When I was growing up in Nicaragua, I used to spend my summer vacations in the beautiful mountains of Matagalpa and Jinotega, an area with some of the best coffee plantations in the country. My father would say with pride, ``Coffee produced in this region is among the finest in the world.''
Today the mountains remain as beautiful as ever, and Nicaraguans continue to rely on coffee as a main source of income. But coffee growers, who have faced difficult conditions throughout Nicaragua's tumultuous history, are coping with an unprecedented disaster. The relief organization Oxfam has documented in its new report ''Mugged: Poverty in Your Coffee Cup'' how a nearly 50 percent drop in the world coffee price in the past three years has left 25 million small-scale coffee producers in abject poverty around the world.
In Central America alone, some 600,000 coffee workers have been left unemployed in the past two years, according to a World Bank report. The plantations are being shut down as prices have plummeted to their lowest levels in a century. In Nicaragua, thousands of coffee farm workers are without food, land or hope.
The current coffee crisis must be placed in a historical perspective. The coffee exporting and importing countries created the International Coffee Agreement in 1962 to manage worldwide supply and demand, and as a result, prices remained relatively high and stable. But in 1989 the agreement collapsed, in part because the U.S. government no longer viewed a managed coffee market as vital to national security. Instead it championed the ideology of free trade, coupled with ''structural adjustment'' policies imposed on developing countries by the International Monetary Fund and the World Bank. These institutions promoted a general model of export-led growth tied to developing countries' ``comparative advantage.''
This strategy often encouraged poor nations to increase production of green coffee and other raw materials, thereby deepening their dependence on primary commodities whose value has plummeted in the global marketplace. Not surprisingly, these production increases resulted in an oversupply of coffee that has depressed prices to record lows.

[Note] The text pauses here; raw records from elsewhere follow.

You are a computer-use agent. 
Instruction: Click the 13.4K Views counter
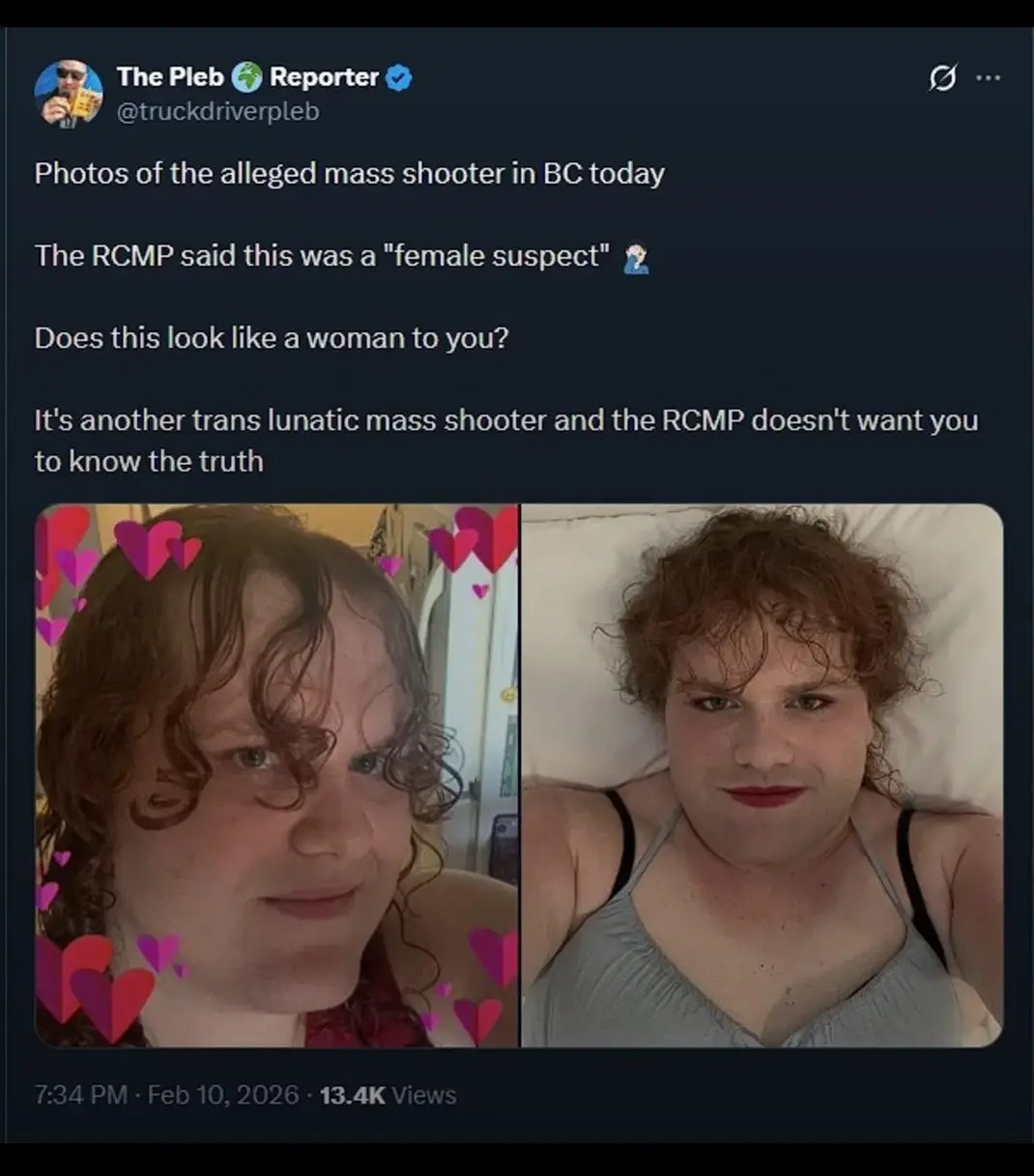click(x=388, y=1095)
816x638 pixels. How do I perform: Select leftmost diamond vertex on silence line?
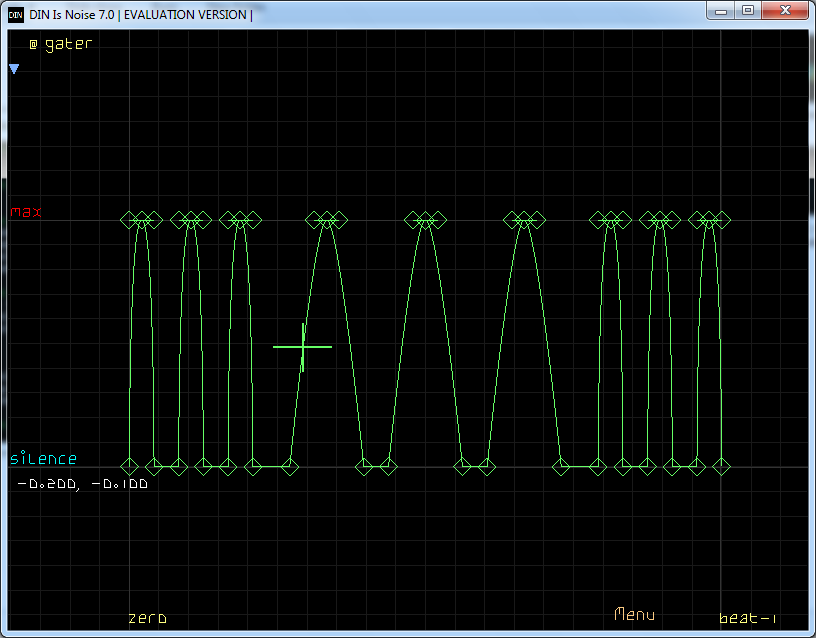[130, 465]
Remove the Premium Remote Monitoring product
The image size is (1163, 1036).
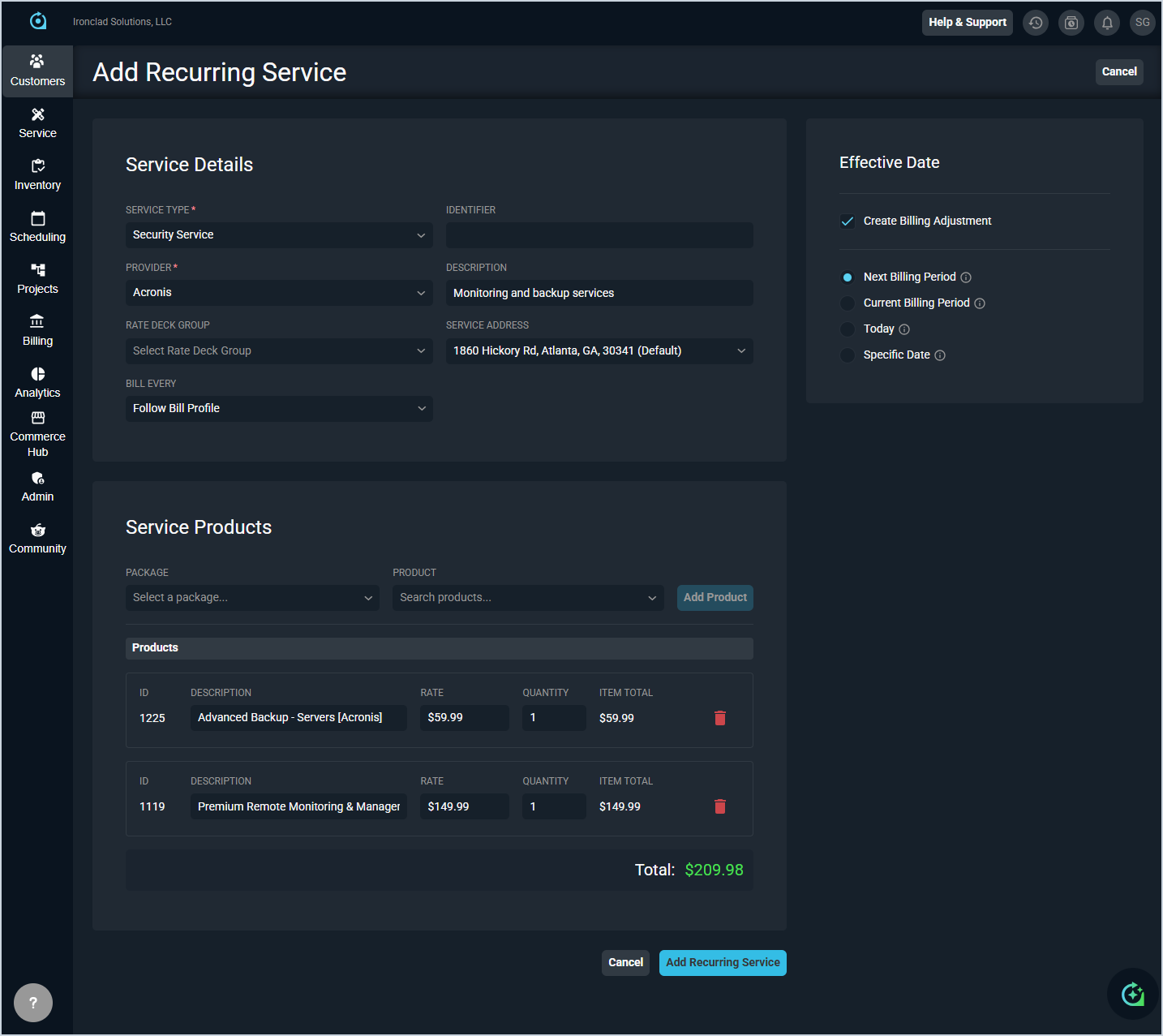pos(719,806)
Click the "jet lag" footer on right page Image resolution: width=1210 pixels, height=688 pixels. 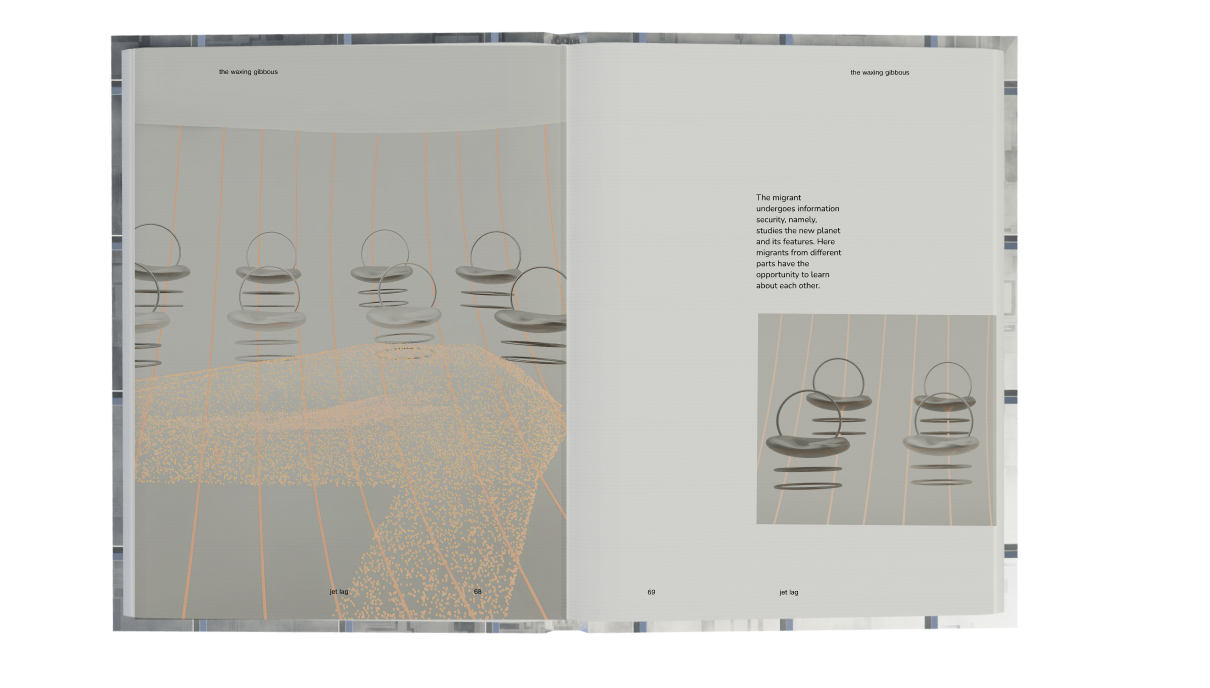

A decade ago, coffee-producing countries were receiving about $10 billion of a $30 billion annual retail market. Today, exporting countries' share has shrunk to less than $6 billion, while the value of the annual coffee retail market has nearly doubled, to $55 billion.
Who is getting ever-larger portions of the coffee bounty while everyone else is going hungry? The world's biggest coffee companies: Procter & Gamble, Kraft, Sara Lee and Nestle. Meanwhile, millions of poor coffee growers have been left in economic ruin.
The system must be changed. I urge coffee companies, governments, international institutions and consumers to join me in supporting Oxfam's campaign to alleviate this humanitarian crisis. The campaign calls for these actions:
- The ''Big Four'' coffee companies should demonstrate their commitment to addressing the crisis by paying farmers a decent price. Companies should review and overhaul their core sourcing practices and, as a down payment, immediately commit to buying at least 2 percent of their coffee on fair-trade terms. Fair-trade certification guarantees that farmers receive a minimum price of $1.26 per pound ($1.41 for organic beans) -- a far cry from the meager 20 to 30 cents per pound they receive now.
- The United States and other coffee-consuming countries should provide political and financial support to resolve the oversupply problem, including monitoring coffee quality and destroying lowest-quality coffee stocks. The United States should rejoin the International Coffee Organization to contribute to multilateral efforts to address this global crisis.
I applaud the House of Representatives and the Senate for having passed resolutions that call on the United States to ''adopt a global strategy to respond to the current coffee crisis.'' In the next session they must take meaningful action to support a sustainable solution to this crisis.
- International institutions such as the World Bank and the United Nations should develop a long-term strategy to tackle the problem of commodities pricing, provide additional debt relief, and support a major international stakeholders' conference on the coffee crisis next spring.
The price of coffee is a matter of life or death to millions of small-scale producers throughout the developing world. Free trade has left them in economic ruin. The time has come to make the coffee trade fair.